- [PROBLEM TO WORK ON]:
Could you rewrite only the part of the material below that opens with the line containing "Click the 基础数据 chart icon in sidebar" and closes with the line containing "Image resolution: width=1080", swapping "sidebar" for "left menu" and keeping all else unchanged?

- [STORED ROWS]:
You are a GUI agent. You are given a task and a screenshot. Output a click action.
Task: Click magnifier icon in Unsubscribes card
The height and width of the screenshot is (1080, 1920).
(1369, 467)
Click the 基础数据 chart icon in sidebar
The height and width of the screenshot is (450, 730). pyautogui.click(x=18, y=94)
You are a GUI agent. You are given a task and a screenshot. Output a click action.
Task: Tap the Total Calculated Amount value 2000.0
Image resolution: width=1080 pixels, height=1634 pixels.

---

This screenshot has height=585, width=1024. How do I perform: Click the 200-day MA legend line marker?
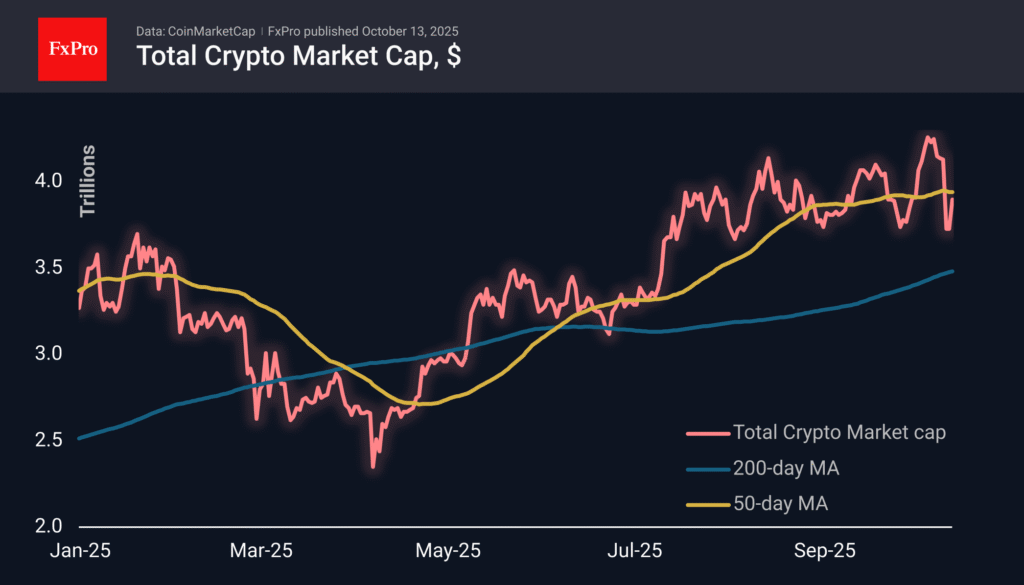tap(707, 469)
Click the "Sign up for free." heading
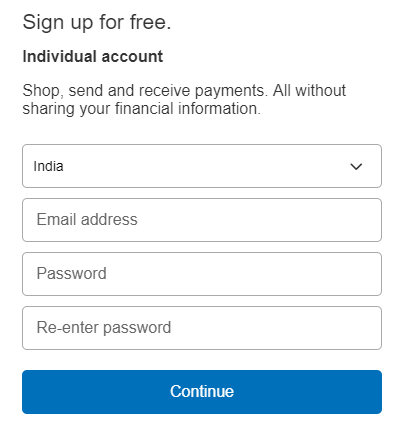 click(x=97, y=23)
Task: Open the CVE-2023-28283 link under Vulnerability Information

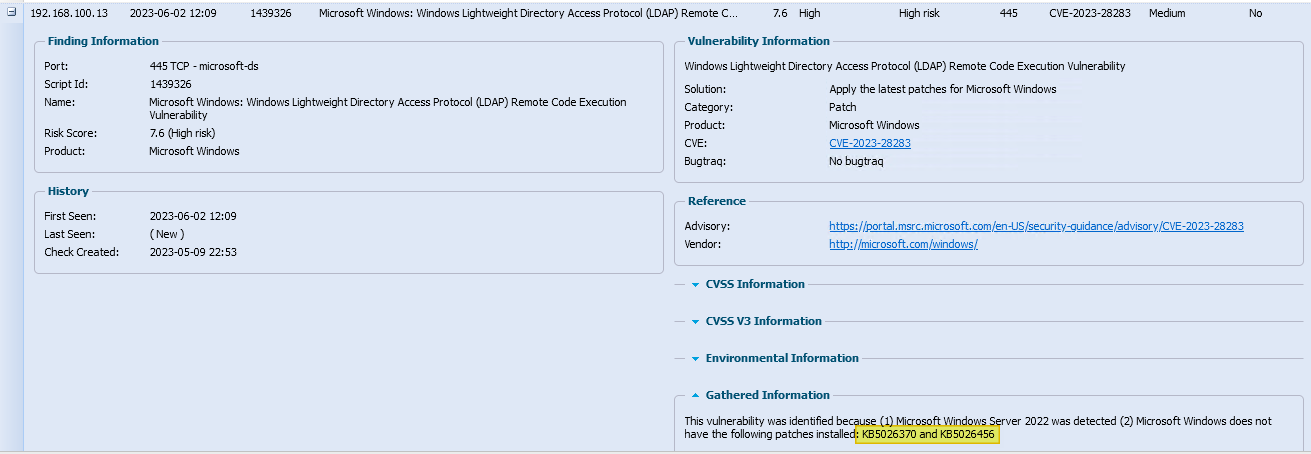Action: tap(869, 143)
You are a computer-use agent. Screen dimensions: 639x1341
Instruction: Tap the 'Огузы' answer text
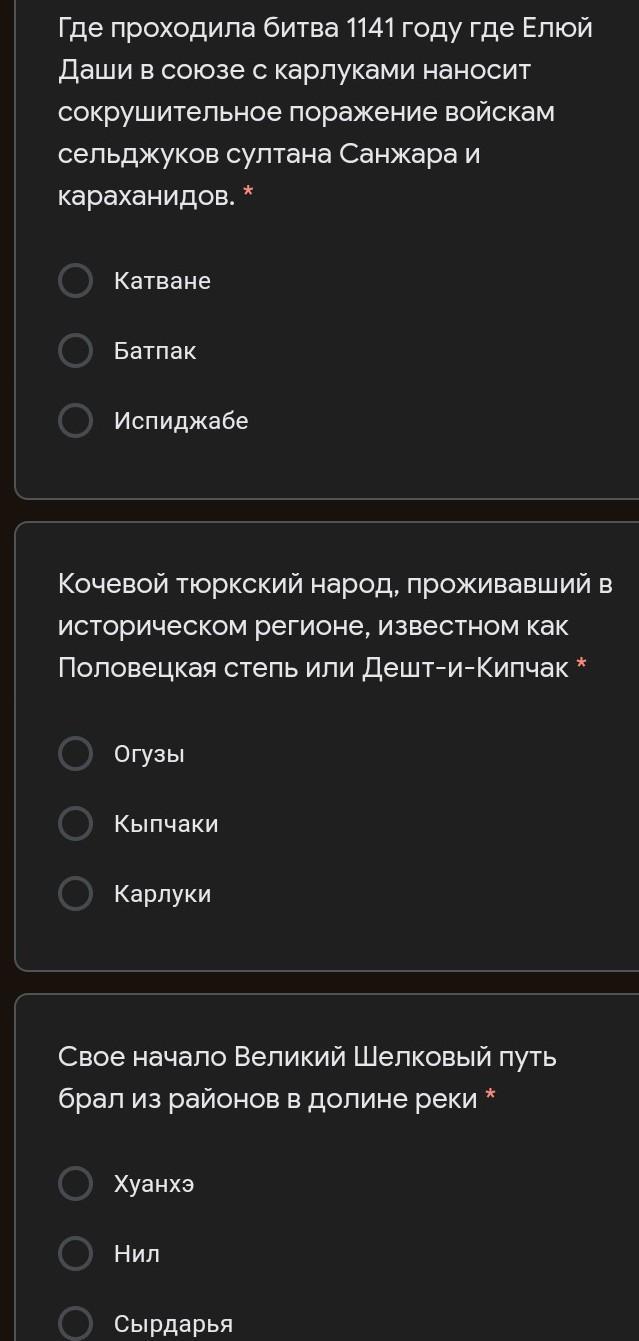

- [RIGHT ANSWER]:
Click the 基础数据 chart icon in left menu
The height and width of the screenshot is (450, 730). pyautogui.click(x=18, y=94)
You are a GUI agent. You are given a task and a screenshot. Output a click action.
Task: Tap the Total Calculated Amount value 2000.0
Image resolution: width=1080 pixels, height=1634 pixels.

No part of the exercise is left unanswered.